Copy exactly, and only, the lines from the one with "The height and" to the end of the listing; omit pictures.

THE INPUT Block Start

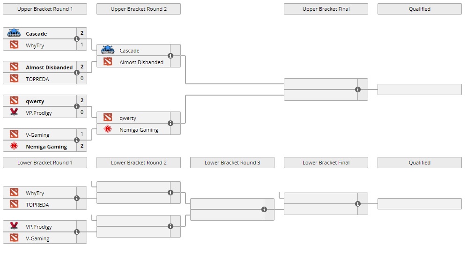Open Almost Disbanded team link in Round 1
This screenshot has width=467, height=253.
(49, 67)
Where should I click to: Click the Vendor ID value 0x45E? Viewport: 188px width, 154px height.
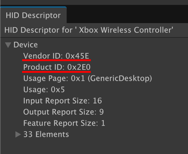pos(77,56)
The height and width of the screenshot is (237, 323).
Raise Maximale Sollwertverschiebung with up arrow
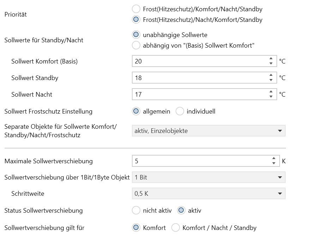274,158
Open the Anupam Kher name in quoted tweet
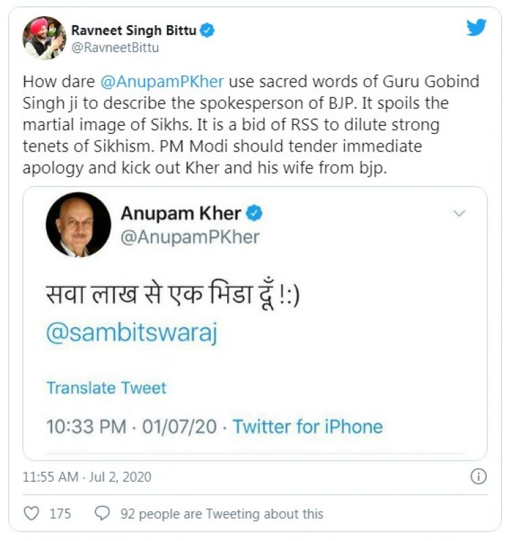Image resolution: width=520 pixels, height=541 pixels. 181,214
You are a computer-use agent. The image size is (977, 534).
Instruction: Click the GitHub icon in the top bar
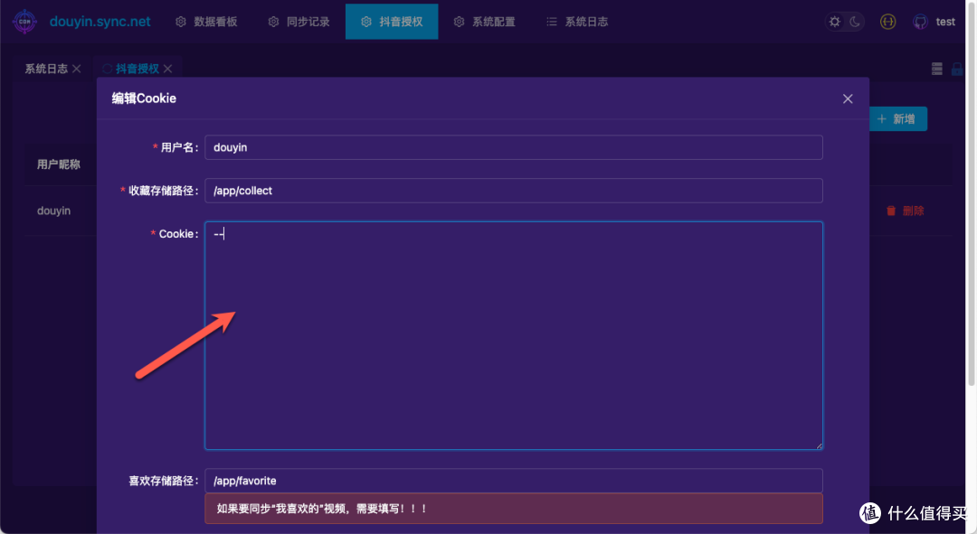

THE INPUT Block End

OUTPUT FOR THIS EXERCISE:
The height and width of the screenshot is (237, 323).
Raise Maximale Sollwertverschiebung with up arrow
274,158
Open the Anupam Kher name in quoted tweet
Image resolution: width=520 pixels, height=541 pixels. 181,214
You are a computer-use agent. The image size is (977, 534).
Instruction: Click the GitHub icon in the top bar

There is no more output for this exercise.